IoT on GCP (Part 4)

Alex H. Macy
3 min readNov 17, 2020

You can apply data transformations with cloud dataflow. This is simplified stream or batch data processing. Cloud Functions is a lightweight compute solution for developers to create single purpose, standalone functions that respond to cloud events without the need for your to manage a server or runtime environment. Cloud Bigtable is a sparsely populated table that can scale to billions of rows and thousands of columns, enabling you to store terabytes or even petabyets of data. Cloud Bigtable is ideal for storing very large amounts of single-keyed data with very low latency. It supports high read and write throughput at low latency, and it is an ideal data source for MapReduce operations. Cloud Storage is an online file storage service that is used for storing and accessing data on Google Cloud Platform. It offers secure, scalable, high performance access to your data.

With Google IoT platform, you can analyze, visualize and predict outcomes, and generate actionable insights. BigQuery is a highly scalable enterprise data warehouse that helps you understand your devices’ behavior at scale. BigQuery is an enterprise data warehouse that stores and queries large data by enabling superfast SQL queries. Cloud Machine Learning Engine is a managed service that enabled developers and DS to build and bring machine learning models to production. Cloud ML Engine offers training and prediction services that can be used together or individually.

Focus on generating insights, patterns and trends using Cloud DataLab and Google Data Studio and Cloud DataPrep by Trifacta. DataLab is based on the open source Jupyter project. Google Data Studio turns your data into informative dashboards and reports that are easy to read, easy to share, and fully customizable. DataPrep is an integrated partner service that is operated by Trifacta.

Cloud IoT Core is where users create registries and devices. A Pub/Sub topic is selected when a registry is created. Authorizations and keys are associated with each device as it is added to the registry.

Device management on Cloud IoT covers the three main concerns of sensor and device management, adding new devices, monitoring devices, and updating devices.

Cloud IoT ensures 1.) a device has at least an ID and a basic metadata before it can connect to Google Cloud. 2.) credentials and auth are checked before allowing access. 3.) device is auth to pub/sub to a topic 4.) a secure connection with the cloud 5.) devices are registered and tracked when they are used.

Cloud IoT monitors the daily operations and status of devices with Stackdriver Logging. The level of Stackdriver Logging for each device is specified when the device is created. The four levels of logging are: None, Error, Info, Debug.

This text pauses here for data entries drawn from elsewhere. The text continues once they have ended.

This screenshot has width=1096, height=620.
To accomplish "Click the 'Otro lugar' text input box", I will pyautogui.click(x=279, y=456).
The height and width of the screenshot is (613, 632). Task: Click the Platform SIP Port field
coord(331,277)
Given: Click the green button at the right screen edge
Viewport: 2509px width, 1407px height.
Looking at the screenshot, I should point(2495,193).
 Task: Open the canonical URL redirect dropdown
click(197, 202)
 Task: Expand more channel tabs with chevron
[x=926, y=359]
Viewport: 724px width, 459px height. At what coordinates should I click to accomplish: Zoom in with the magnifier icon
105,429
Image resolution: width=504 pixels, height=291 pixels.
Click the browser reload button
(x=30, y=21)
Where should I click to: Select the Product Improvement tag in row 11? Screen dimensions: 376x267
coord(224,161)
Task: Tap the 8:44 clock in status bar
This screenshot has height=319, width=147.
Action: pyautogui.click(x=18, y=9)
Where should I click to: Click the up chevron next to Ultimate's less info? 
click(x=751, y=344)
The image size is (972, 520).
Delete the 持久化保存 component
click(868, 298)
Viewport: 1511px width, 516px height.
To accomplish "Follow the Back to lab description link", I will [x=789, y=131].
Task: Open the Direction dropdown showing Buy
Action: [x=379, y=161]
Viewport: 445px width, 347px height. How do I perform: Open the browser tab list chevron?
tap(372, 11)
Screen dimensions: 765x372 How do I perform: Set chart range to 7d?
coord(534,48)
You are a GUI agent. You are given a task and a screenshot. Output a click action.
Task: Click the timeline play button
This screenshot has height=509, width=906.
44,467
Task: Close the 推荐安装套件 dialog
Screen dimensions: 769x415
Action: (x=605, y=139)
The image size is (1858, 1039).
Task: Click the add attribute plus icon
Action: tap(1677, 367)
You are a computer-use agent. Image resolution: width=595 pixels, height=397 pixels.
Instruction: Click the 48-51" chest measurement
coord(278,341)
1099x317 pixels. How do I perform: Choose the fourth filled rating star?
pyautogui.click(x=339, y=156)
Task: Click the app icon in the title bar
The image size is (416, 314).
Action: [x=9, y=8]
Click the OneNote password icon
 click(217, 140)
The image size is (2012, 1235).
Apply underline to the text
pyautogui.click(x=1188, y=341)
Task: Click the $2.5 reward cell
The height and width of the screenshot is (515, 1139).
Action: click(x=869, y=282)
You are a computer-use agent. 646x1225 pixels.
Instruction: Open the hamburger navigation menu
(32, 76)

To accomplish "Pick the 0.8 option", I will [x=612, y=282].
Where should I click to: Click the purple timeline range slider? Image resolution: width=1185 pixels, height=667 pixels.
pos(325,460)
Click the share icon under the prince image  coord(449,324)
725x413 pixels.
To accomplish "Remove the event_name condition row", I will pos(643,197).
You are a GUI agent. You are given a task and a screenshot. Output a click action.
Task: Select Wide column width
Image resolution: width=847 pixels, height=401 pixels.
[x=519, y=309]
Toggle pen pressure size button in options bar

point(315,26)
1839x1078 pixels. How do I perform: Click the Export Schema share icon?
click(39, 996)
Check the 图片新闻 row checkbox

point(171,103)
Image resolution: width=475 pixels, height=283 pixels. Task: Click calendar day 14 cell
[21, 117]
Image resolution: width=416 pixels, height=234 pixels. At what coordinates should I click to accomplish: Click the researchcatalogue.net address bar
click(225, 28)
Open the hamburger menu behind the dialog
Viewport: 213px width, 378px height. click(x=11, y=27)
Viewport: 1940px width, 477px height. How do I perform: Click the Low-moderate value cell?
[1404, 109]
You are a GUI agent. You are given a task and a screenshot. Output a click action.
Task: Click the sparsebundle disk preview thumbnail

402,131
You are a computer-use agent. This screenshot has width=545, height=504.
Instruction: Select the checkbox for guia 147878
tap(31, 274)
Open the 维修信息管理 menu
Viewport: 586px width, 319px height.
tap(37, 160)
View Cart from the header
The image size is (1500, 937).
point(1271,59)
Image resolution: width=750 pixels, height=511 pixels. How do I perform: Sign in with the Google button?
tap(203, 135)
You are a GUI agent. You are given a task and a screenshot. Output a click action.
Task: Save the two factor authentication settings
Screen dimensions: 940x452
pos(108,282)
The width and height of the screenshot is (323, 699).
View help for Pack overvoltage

When working with large networks, updating devices individually is not practical, and in some cased, not even possible. Cloud IoT gives you the option to push updates over the air (OTA).

Devices are authenticated individually, meaning that an attack on one does not mean an attack on all. Four public key formats available for devices. RS256 and RSA256_X509, and ES256 and ES256_X509. You specify the key format when creating the device. You can also set an expiration time for each device credential (public key). The connection to the cloud is a TLS1.2 connection, using rot certificate authorities (required for MQTT). Cloud Core supports up to 3 active keys per device. The service tries to verify the device with each of the active keys and accepts a connection if any active key matches.

Cloud IoT Core API access is controlled by Cloud Identity and Access Management (IAM) roles and permissions.